WHAT TO PRODUCE: In the records below, find the line with "This screenshot has width=1557, height=784." and the line with "Given: Save the profile information". Print both exactly, along with every line between them, and no other line.

Dataset entries
╭──
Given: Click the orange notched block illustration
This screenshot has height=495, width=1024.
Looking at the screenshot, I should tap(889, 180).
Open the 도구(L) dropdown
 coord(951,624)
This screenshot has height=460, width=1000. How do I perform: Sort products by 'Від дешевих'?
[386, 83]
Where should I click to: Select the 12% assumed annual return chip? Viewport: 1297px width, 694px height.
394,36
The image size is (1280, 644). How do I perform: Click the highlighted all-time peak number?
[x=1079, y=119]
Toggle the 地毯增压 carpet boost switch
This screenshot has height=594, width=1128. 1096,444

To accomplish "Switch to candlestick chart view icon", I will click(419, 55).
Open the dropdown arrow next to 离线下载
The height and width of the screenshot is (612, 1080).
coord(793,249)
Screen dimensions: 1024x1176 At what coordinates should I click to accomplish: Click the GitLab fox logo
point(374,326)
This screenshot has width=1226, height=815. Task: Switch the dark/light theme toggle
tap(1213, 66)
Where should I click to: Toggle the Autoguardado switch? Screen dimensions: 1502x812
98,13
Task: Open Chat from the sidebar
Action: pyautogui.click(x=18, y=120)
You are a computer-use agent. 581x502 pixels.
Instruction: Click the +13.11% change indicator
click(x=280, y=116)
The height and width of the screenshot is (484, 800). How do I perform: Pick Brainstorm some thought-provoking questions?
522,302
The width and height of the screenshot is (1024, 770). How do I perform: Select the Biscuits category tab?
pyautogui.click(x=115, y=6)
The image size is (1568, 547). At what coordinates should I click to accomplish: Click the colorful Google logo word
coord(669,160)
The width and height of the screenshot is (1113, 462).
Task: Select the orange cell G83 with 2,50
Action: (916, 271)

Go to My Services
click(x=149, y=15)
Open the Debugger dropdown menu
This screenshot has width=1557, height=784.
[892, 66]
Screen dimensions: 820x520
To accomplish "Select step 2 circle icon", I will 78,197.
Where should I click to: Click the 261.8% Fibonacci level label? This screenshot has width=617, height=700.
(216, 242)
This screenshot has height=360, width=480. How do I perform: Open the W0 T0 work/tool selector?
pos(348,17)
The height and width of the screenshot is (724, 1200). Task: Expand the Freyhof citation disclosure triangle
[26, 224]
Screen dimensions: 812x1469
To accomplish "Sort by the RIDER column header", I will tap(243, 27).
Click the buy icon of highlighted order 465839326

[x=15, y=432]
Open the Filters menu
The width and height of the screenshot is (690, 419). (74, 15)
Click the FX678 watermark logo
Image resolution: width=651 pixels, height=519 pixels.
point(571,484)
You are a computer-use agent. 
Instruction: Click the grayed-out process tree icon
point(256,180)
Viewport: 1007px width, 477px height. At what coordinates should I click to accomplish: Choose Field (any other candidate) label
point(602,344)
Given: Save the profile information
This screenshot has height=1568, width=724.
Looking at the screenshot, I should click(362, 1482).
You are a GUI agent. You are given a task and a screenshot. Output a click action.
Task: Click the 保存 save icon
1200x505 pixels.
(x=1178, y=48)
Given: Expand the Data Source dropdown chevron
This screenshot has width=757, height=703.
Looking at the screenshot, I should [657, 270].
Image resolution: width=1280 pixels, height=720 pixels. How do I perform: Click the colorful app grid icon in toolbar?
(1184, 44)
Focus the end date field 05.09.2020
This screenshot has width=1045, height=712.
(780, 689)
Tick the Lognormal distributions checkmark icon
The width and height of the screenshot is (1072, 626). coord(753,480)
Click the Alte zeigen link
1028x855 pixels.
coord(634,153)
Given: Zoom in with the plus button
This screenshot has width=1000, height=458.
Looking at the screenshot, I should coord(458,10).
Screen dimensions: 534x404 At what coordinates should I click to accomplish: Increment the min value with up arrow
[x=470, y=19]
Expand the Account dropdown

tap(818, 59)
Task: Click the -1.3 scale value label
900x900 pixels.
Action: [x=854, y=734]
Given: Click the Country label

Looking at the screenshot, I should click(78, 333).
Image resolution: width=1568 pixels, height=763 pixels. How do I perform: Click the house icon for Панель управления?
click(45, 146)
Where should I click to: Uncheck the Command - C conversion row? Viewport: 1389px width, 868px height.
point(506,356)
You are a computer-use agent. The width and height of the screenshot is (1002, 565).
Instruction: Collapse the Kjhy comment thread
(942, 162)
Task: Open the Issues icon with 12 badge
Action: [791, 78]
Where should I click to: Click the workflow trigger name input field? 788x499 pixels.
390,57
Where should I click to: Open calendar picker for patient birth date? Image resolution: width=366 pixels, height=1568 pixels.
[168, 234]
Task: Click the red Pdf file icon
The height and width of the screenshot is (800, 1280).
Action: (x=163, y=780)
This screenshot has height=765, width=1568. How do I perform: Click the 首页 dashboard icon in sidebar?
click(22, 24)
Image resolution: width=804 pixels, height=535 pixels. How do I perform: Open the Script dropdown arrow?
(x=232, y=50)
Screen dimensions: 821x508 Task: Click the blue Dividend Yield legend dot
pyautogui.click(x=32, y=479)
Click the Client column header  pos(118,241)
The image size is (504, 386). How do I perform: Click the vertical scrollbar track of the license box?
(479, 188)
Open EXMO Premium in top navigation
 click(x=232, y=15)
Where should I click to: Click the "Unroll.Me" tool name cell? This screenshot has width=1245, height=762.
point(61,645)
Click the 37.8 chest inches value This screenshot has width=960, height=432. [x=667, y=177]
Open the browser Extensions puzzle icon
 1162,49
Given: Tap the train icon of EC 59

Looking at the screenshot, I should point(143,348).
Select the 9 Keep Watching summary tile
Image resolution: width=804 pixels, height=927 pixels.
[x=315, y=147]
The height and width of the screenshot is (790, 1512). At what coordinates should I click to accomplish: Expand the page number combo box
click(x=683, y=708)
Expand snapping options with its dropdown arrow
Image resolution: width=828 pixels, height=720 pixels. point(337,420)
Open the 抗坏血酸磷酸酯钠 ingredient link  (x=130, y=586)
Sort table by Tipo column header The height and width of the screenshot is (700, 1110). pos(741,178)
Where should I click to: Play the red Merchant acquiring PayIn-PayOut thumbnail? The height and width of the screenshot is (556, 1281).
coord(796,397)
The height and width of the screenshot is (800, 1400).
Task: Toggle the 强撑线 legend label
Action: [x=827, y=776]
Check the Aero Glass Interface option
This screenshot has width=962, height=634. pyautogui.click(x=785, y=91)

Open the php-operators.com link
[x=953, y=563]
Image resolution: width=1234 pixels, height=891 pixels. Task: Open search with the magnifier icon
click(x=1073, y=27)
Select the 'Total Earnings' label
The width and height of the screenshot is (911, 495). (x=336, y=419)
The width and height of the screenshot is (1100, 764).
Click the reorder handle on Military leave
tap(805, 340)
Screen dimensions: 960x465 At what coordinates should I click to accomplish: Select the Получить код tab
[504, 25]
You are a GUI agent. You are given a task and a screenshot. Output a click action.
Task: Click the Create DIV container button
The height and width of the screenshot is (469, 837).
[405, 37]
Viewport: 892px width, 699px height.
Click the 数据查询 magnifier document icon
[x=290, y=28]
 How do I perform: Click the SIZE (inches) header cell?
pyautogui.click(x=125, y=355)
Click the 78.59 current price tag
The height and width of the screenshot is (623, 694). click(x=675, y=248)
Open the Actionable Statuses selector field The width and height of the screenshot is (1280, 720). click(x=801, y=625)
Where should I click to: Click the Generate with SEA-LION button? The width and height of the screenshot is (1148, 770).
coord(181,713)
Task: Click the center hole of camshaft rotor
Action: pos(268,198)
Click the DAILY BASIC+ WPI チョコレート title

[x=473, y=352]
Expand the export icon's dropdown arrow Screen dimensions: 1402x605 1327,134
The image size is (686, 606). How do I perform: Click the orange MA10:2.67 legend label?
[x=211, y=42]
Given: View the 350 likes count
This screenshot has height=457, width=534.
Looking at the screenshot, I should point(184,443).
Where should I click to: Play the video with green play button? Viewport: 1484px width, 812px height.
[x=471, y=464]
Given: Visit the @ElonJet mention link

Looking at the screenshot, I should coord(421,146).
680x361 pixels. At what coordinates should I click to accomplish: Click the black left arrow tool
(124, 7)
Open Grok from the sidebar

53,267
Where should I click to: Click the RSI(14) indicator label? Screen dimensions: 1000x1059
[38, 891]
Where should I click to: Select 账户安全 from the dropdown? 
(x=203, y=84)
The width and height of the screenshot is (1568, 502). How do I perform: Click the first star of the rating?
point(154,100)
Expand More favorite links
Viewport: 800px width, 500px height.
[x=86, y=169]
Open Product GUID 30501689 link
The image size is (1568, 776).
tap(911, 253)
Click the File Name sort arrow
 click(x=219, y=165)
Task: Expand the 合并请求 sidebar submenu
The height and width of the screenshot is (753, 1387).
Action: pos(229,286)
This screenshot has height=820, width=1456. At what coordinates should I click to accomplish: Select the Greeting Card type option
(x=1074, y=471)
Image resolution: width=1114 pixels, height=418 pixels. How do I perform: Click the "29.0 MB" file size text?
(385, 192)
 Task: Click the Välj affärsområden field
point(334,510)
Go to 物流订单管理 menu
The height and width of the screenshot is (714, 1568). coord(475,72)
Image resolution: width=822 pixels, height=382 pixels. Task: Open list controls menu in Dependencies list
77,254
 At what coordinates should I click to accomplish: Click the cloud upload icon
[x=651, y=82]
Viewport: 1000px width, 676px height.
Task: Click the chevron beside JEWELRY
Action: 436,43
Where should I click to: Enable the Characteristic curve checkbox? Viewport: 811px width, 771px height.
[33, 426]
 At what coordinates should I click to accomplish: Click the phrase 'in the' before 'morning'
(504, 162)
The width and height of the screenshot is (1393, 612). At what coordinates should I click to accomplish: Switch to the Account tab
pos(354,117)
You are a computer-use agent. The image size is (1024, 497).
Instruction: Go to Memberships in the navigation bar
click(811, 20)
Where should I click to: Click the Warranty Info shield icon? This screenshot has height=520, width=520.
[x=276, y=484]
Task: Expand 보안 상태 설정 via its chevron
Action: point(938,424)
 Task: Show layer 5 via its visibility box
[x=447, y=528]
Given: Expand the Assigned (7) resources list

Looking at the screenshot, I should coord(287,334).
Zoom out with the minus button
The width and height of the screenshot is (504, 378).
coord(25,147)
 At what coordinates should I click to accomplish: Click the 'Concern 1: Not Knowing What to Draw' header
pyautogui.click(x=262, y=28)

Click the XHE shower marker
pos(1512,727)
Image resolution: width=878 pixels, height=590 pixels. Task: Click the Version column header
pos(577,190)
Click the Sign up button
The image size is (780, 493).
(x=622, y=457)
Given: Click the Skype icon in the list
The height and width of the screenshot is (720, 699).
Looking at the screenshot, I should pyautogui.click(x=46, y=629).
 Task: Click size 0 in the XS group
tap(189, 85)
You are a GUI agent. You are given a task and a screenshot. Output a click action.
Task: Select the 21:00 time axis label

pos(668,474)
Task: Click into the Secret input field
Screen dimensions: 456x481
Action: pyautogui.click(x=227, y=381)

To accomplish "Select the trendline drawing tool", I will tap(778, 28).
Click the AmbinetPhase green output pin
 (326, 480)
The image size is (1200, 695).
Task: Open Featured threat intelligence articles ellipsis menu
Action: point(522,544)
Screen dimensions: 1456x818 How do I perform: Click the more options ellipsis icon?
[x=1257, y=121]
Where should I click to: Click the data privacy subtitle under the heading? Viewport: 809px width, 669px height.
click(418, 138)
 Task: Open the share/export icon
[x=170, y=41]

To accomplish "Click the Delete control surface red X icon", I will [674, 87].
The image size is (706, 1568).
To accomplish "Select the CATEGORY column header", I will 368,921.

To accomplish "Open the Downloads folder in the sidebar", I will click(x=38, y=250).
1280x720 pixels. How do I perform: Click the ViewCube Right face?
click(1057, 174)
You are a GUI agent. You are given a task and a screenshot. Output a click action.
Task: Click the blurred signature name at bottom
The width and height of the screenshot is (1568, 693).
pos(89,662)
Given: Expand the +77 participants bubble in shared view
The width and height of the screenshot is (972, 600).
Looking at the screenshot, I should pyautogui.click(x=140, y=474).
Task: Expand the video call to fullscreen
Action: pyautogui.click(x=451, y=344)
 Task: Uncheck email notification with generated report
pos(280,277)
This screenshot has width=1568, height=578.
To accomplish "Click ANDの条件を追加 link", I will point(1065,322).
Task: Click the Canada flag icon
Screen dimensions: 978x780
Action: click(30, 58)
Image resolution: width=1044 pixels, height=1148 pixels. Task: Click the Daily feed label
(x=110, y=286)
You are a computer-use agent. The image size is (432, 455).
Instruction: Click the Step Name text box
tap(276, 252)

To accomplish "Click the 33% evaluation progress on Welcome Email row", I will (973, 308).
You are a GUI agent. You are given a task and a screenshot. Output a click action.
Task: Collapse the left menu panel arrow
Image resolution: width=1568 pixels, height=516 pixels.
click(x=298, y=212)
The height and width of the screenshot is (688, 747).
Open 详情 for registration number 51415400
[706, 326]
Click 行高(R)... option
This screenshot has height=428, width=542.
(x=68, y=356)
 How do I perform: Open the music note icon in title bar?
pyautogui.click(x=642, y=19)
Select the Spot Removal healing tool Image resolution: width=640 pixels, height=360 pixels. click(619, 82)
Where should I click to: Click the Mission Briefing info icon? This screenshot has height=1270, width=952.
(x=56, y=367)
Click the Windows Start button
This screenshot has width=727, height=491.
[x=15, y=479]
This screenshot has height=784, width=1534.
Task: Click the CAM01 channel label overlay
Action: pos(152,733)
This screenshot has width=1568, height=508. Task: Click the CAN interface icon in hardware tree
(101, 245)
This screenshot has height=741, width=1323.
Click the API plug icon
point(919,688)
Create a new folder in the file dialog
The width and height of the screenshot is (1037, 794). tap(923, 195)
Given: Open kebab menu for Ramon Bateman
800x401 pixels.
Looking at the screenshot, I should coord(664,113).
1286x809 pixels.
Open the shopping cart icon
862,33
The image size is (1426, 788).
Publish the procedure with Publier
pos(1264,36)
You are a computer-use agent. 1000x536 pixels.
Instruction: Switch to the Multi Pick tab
╰──
SOLUTION TO THE EXERCISE:
This screenshot has width=1557, height=784.
[892, 66]
Screen dimensions: 820x520
To accomplish "Select step 2 circle icon", I will 78,197.
Where should I click to: Click the 261.8% Fibonacci level label? This screenshot has width=617, height=700.
(216, 242)
This screenshot has height=360, width=480. How do I perform: Open the W0 T0 work/tool selector?
pos(348,17)
The height and width of the screenshot is (724, 1200). Task: Expand the Freyhof citation disclosure triangle
[26, 224]
Screen dimensions: 812x1469
To accomplish "Sort by the RIDER column header", I will tap(243, 27).
Click the buy icon of highlighted order 465839326

[x=15, y=432]
Open the Filters menu
The width and height of the screenshot is (690, 419). (74, 15)
Click the FX678 watermark logo
Image resolution: width=651 pixels, height=519 pixels.
point(571,484)
You are a computer-use agent. 
Instruction: Click the grayed-out process tree icon
point(256,180)
Viewport: 1007px width, 477px height. At what coordinates should I click to accomplish: Choose Field (any other candidate) label
point(602,344)
Given: Save the profile information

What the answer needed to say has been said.